USA

Attorney General Ashcroft unveiled a sweeping restructuring of the Justice Department to better position FBI and immigration agents to combat terrorism. Ashcroft called his five-year plan a "wartime reorganization" and said it would shift 10 percent of jobs in Washington headquarters to field offices. He said he was restructuring FBI counterterrorism efforts to better ensure prevention of attacks and ordered law enforcement to share more intelligence. (Editorial, page 10)
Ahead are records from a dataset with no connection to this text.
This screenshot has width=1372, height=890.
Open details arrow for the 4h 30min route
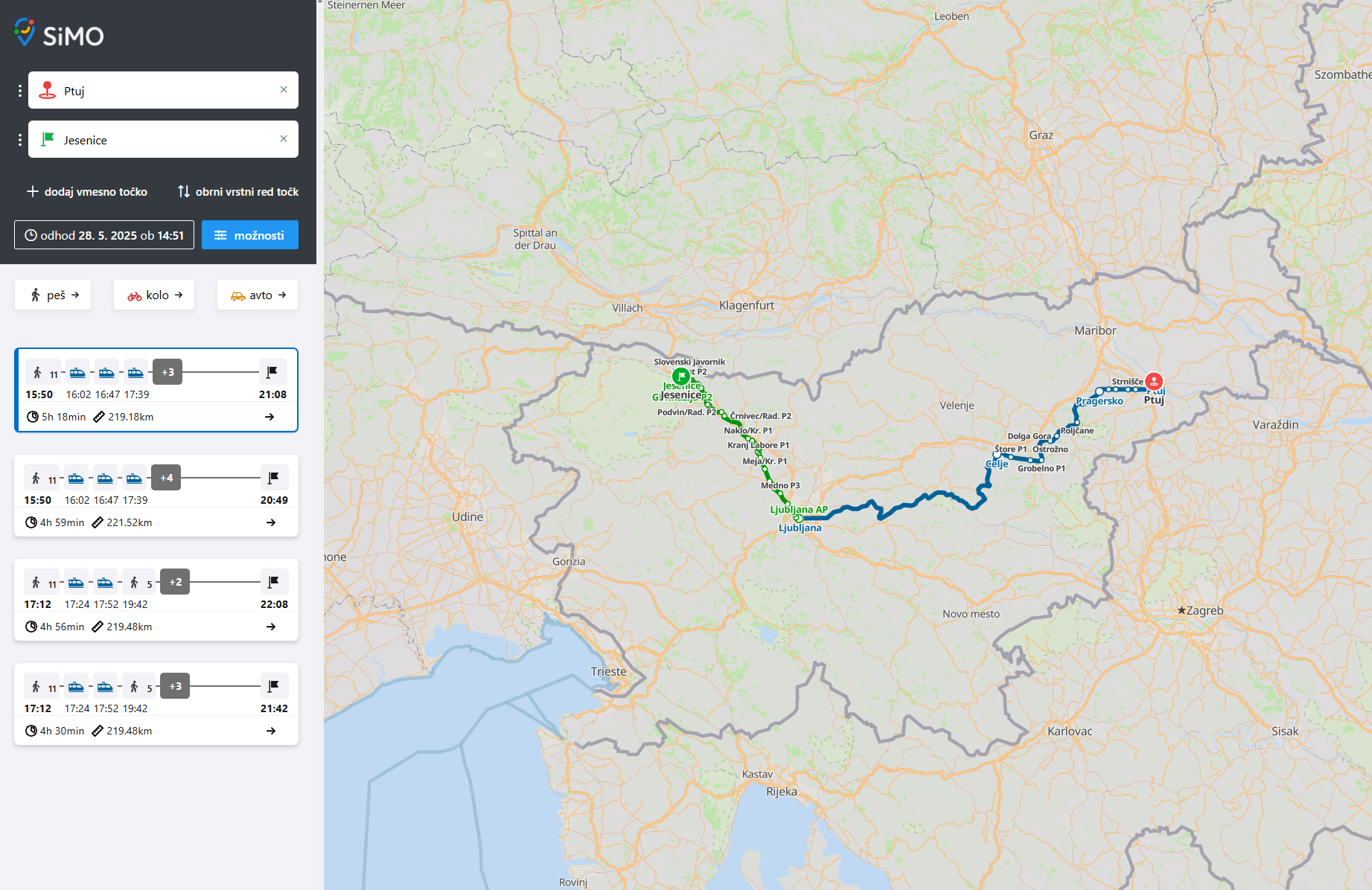pos(271,731)
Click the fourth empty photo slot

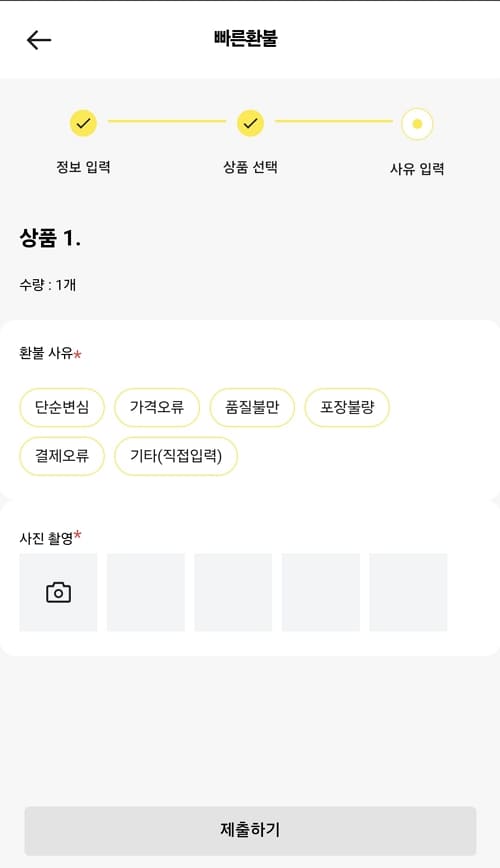pyautogui.click(x=321, y=592)
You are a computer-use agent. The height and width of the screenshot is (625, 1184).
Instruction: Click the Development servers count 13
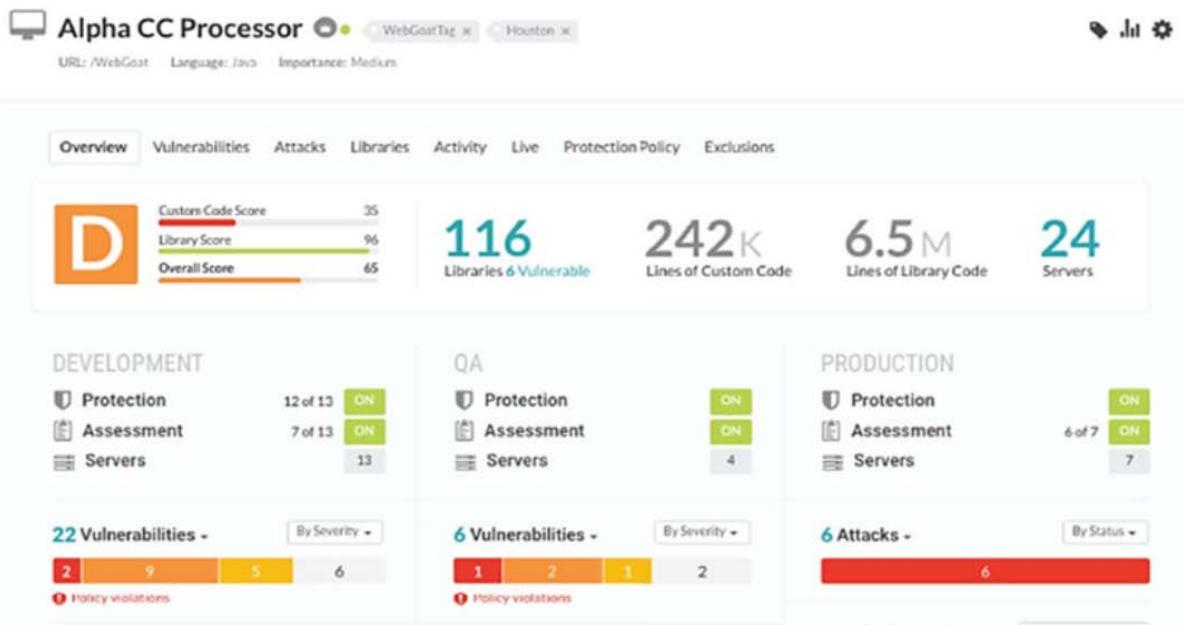tap(364, 461)
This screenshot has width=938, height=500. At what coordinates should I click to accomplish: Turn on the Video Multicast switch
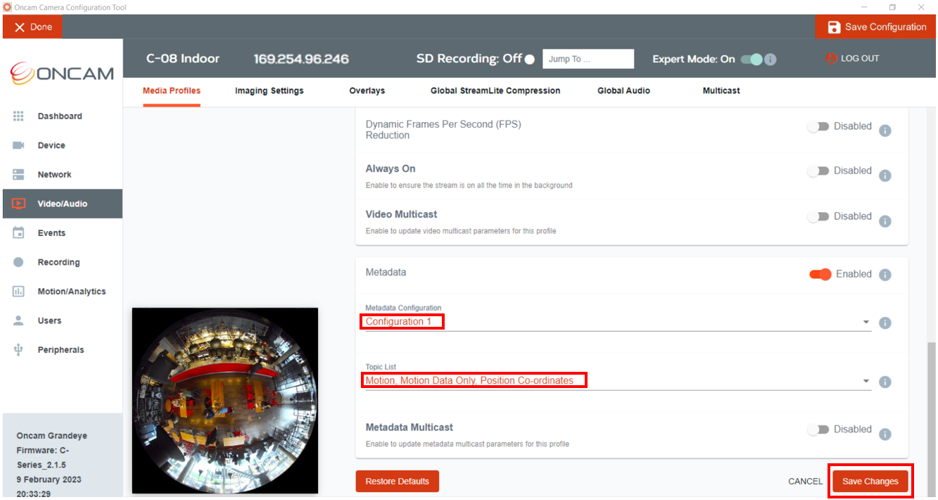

A presidential commission was to recommend that three major Pentagon intelligence agencies be shifted to the CIA, a move that would represent the largest shake-up in the intelligence community in decades, The Washington Post reported. The plan aims to reduce rivalries and consolidate programs. Agencies that would be transferred include the National Reconnaissance Office, which develops intelligence satellite systems, the National Security Agency, and the National Imagery and Mapping Agency.

Almost two months after the terrorist attacks, President Bush was to give a major update on the US-led military campaign in Afghanistan, but with a heavy emphasis on the war against domestic terrorism. At the Centers for Disease Control and Prevention headquarters in Atlanta, he planned to say that the government is doing all it can to thwart future attacks. Bush has said he doesn't know yet who sent at least three anthrax-tainted letters that have caused four deaths.

The Supreme Court agreed to decide whether administrators of untroubled schools should have the same authority to test students for drug use as do schools with serious narcotics problems. The high court said it will reconsider the subject of screening in response to conflicting rulings over how far educators can go in keeping classrooms drug-free. The justices upheld testing of athletes in 1995 in an Oregon school district, where drug-users were blamed for discipline problems. At the time, however, the court stopped short of endorsing far-reaching drug testing.

The Postal Service told lawmakers it needs $5 billion in emergency funding to cover lost revenues caused by the Sept. 11 attacks and anthrax-tainted letters that appeared last month. Postmaster General John Potter told a Senate subcommittee those events had resulted in unanticipated costs, estimated as high as $7 billion for damages, cleanup of anthrax-tainted equipment, purchasing safety devices, and lower mail volume.

A California appeals court upheld a $26.5 million jury award against cigarettemaker Philip Morris to a Los Angeles woman with lung disease and a history of smoking. It was the state's first such award of damages for a smoking-related illness. Philip Morris challenged the ruling, arguing a 1998 law allowing smokers to sue doesn't apply retroactively. The state Supreme Court plans to weigh the retro-activity argument in several smoking-related cases.